» Information
········
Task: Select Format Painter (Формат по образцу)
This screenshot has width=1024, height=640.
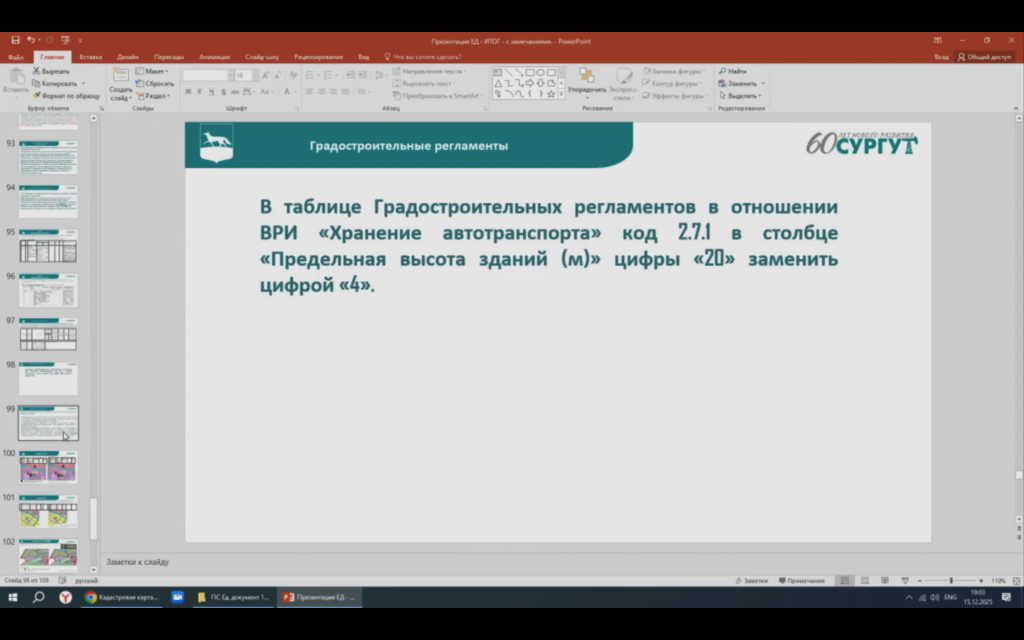Action: pyautogui.click(x=66, y=96)
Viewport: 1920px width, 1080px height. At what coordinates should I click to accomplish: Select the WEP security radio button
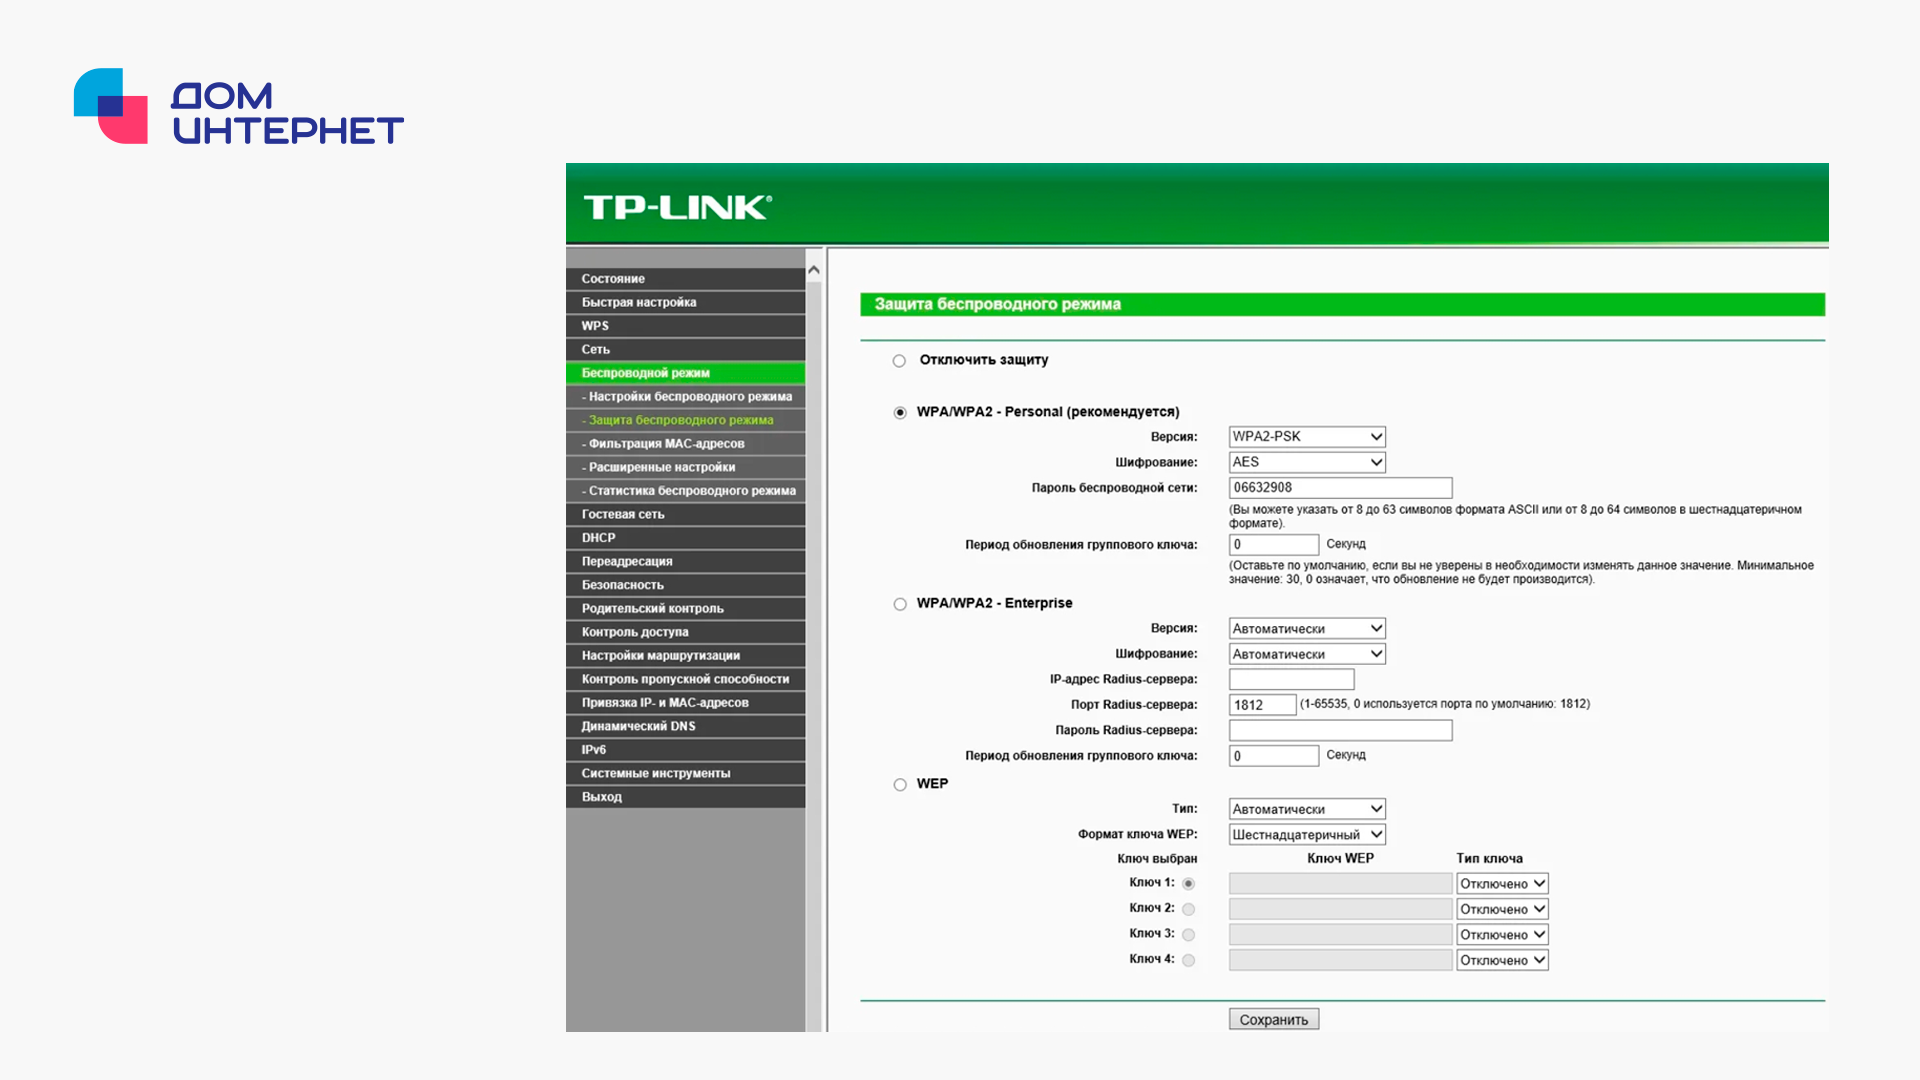[900, 785]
········
Transcribe all the data word for word; the images stay out.

» Written solution
Task: Select Format Painter (Формат по образцу)
This screenshot has width=1024, height=640.
Action: pyautogui.click(x=66, y=96)
Viewport: 1920px width, 1080px height. At what coordinates should I click to accomplish: Select the WEP security radio button
[900, 785]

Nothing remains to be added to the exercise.